Is end-to-end encryption (E2EE) a myth? Traditional encryption has vulnerabilities. Fully homomorphic encryption (FHE) brings new hope for truly secure messaging, cloud storage, and data analytics.
Encryption is like waterproofing: you either do it all or nothing. Just as it makes no sense to waterproof your left shoe but not your right, it makes no sense to encrypt the consumer-facing components of your messaging app if the content can be decrypted later on a cloud server.
It's called end-to-end encryption (E2EE) for a reason, but to date many services that claim to leverage this technology have fallen woefully short. From an architectural perspective, E2EE is difficult to implement, especially in applications that serve millions of users.
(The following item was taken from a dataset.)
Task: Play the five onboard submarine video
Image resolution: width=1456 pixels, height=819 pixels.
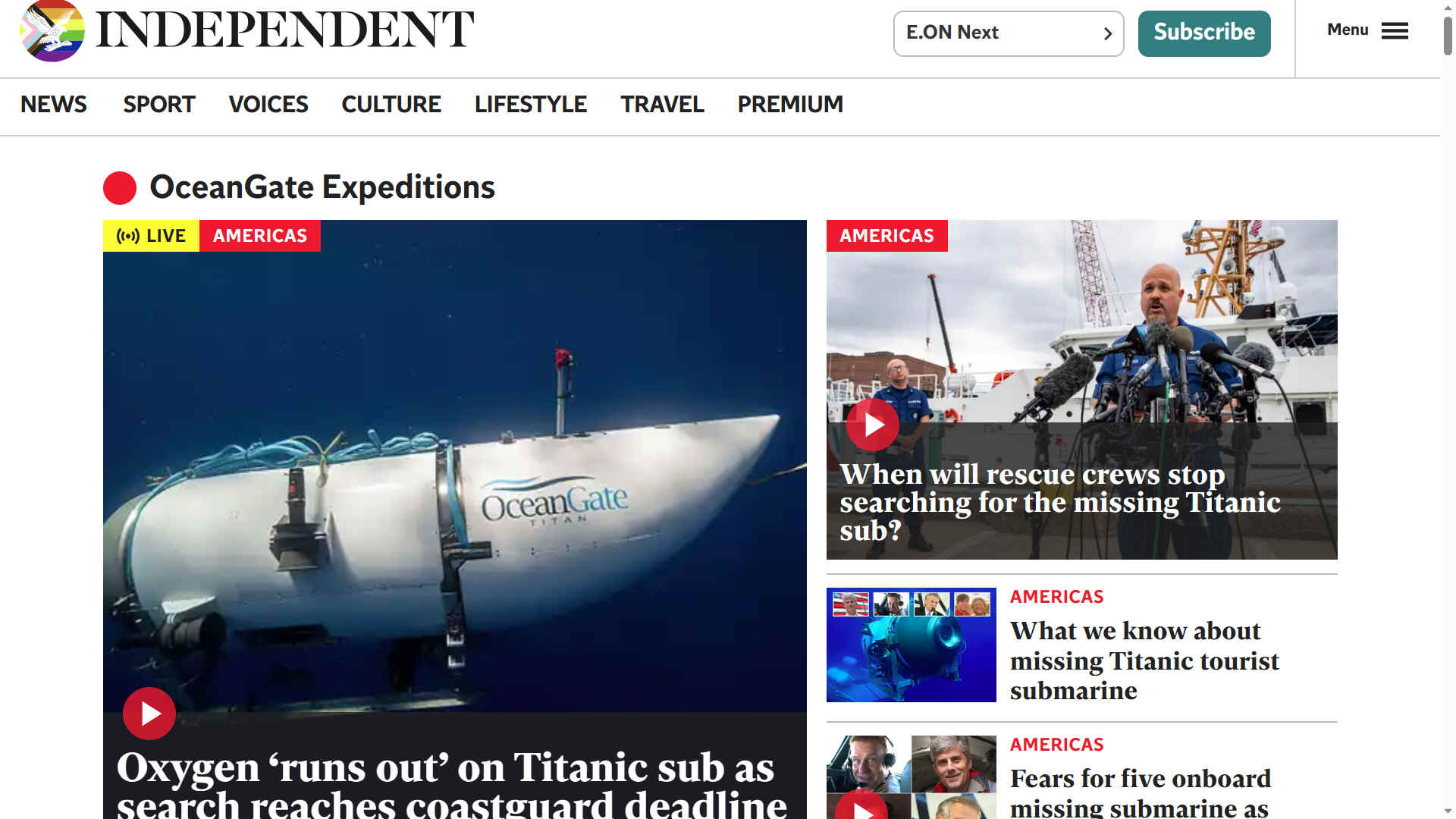Action: point(861,805)
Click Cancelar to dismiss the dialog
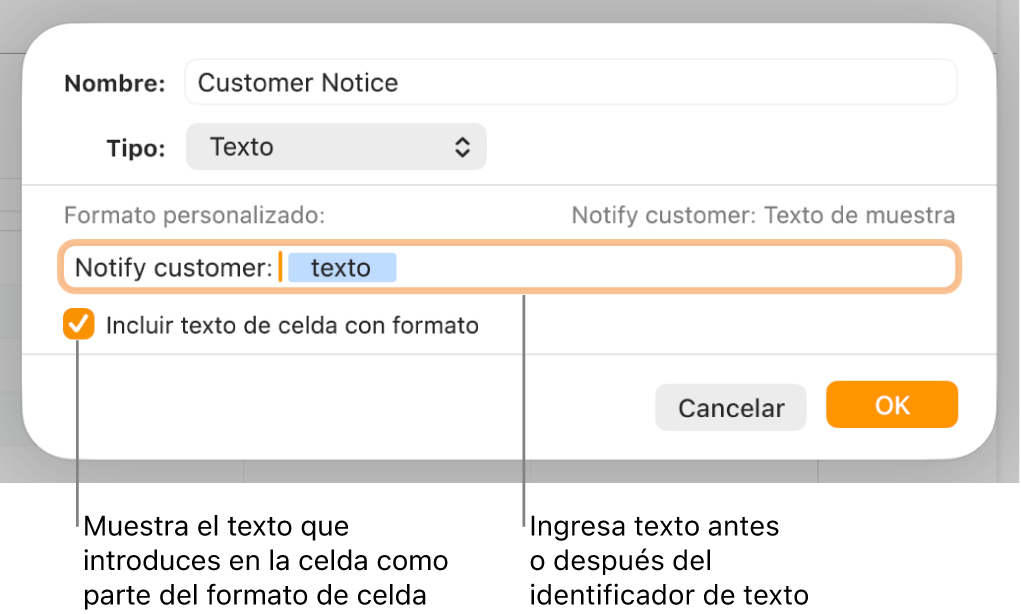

But the emergence of a relatively new encryption technology is raising hopes that E2EE might become a reality rather than just an aspiration: Its name is Fully Homomorphic Encryption (FHE), and its unique design makes it ideal for services that rely on true end-to-end encryption.
How end-to-end encryption works
End-to-end encryption is a technology that ensures that only the users communicating with each other can read their messages. This could be two individuals chatting through a messaging application, or a business exchanging payment data with another organization, such as a bank. The data is encrypted on the sender's device and decrypted on the recipient's device, preventing intermediaries, such as service providers, from accessing the content.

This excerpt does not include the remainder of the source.